Victor Hugo é todo orgulho do trabalho que desempenha. Mas se o reconhecimento chega na forma de agradecimento pela boca de alguns, ele também cita os casos de discriminação e preconceito que já sofreu. “No início da pandemia, se eu fosse fazer compras em um supermercado local, onde sou conhecido, torciam o rosto e me olhavam estranho”, conta. “Acho que eles pensavam que eu estava com o vírus ou com a doença”.

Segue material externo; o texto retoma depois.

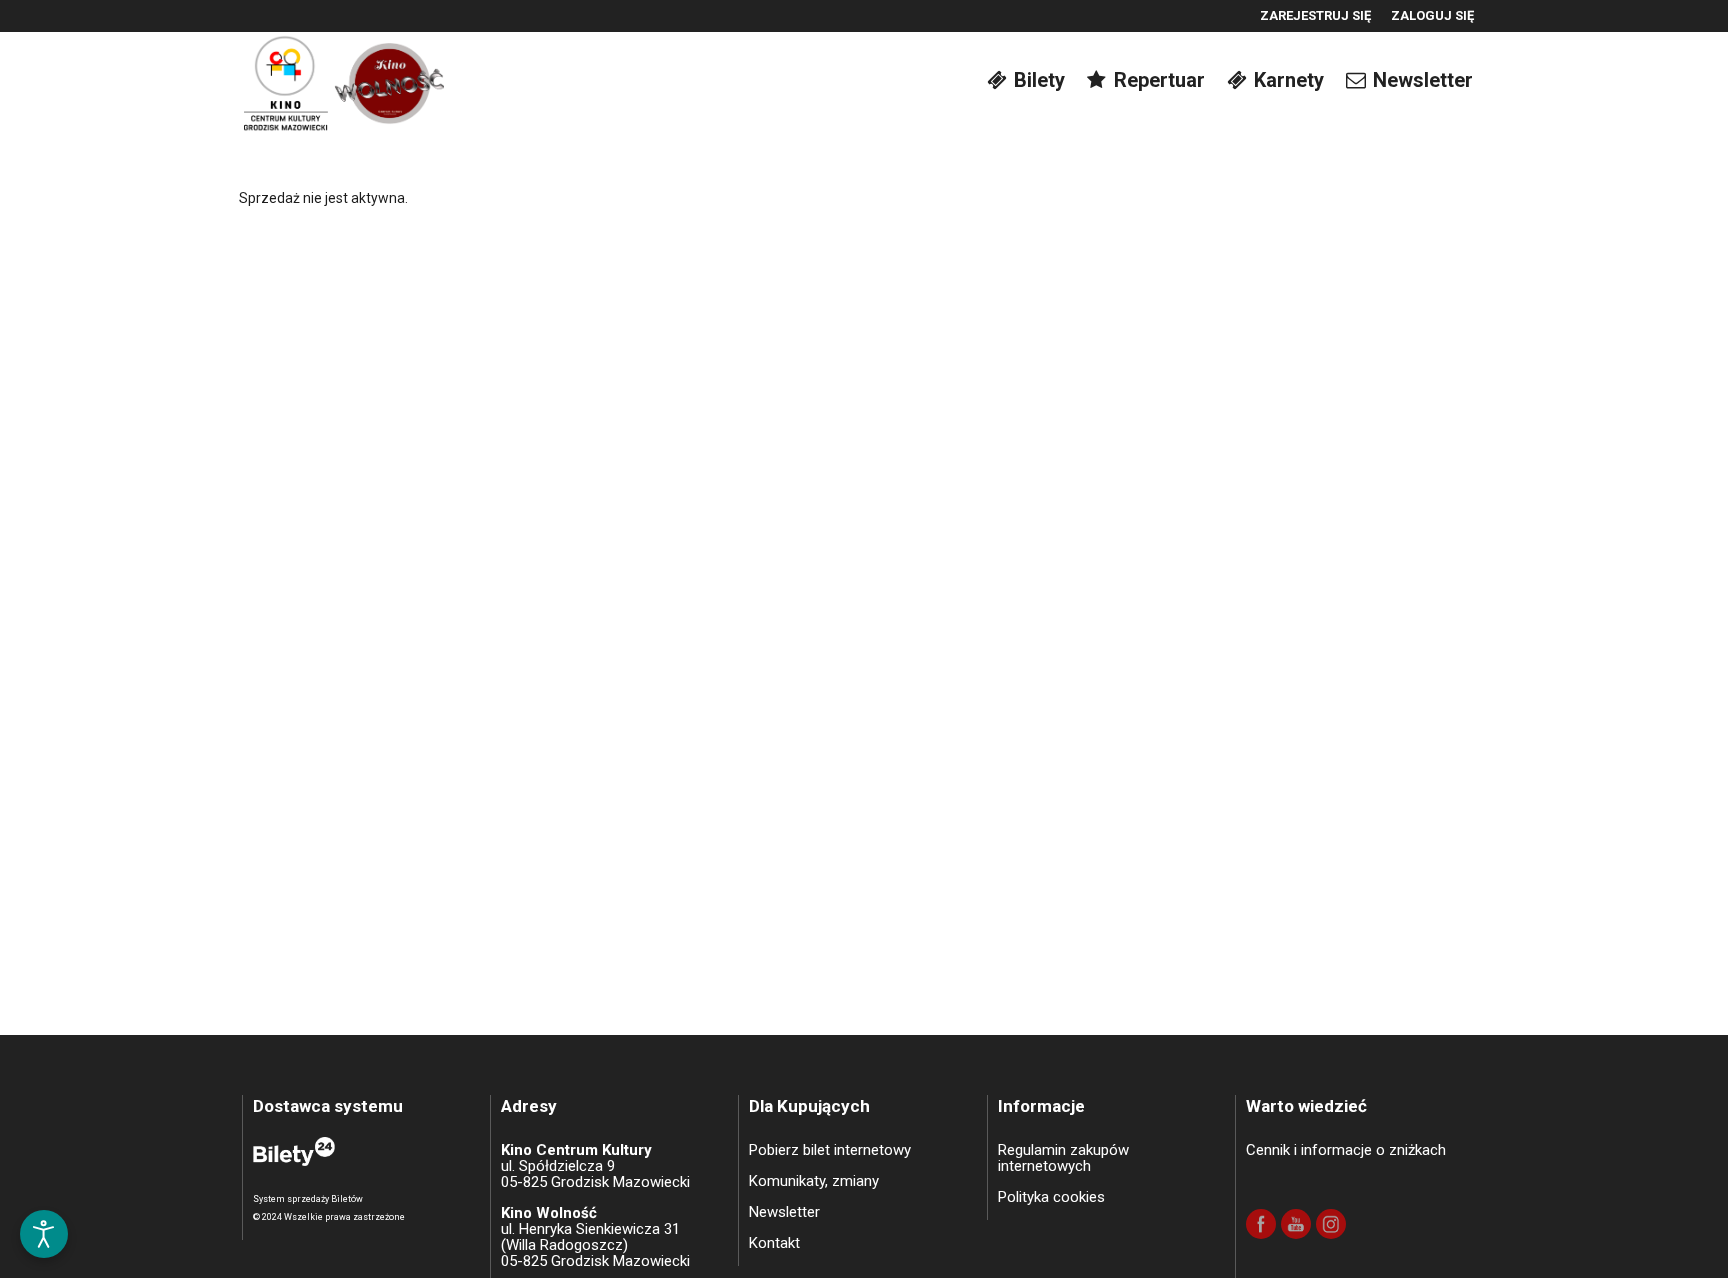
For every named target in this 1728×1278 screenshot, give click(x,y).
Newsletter (784, 1212)
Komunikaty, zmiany (814, 1181)
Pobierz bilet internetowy (830, 1150)
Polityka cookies (1051, 1197)
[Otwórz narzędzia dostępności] (44, 1234)
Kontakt (774, 1243)
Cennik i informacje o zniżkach (1346, 1150)
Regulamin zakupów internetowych (1063, 1158)
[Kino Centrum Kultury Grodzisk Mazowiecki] (344, 79)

Como trabalhador da saúde, no dia da nossa entrevista, Victor Hugo já estava com as duas doses em dia, mas ele ainda se assusta com a recusa da população em tomar a vacina ou com aqueles que escolhem o tipo de fabricante antes da imunização. “Há muita desinformação e notícia falsa disputando espaço com a ciência e com o nosso trabalho”, diz o rapaz, que não mede esforços na condução de veículos para fazer a vacina chegar a todos. É nisso o que pensa todas as manhãs, ao deixar a família com quem voltou a morar recentemente, e pegar a estrada para fazer o seu trabalho — um trabalho anônimo e muitas vezes invisibilizado, como pretende demonstrar a pesquisa “Os trabalhadores invisíveis da saúde: condições de trabalho e saúde mental no contexto da covid-19 no Brasil”, coordenada por Maria Helena Machado (Ensp/Fiocruz).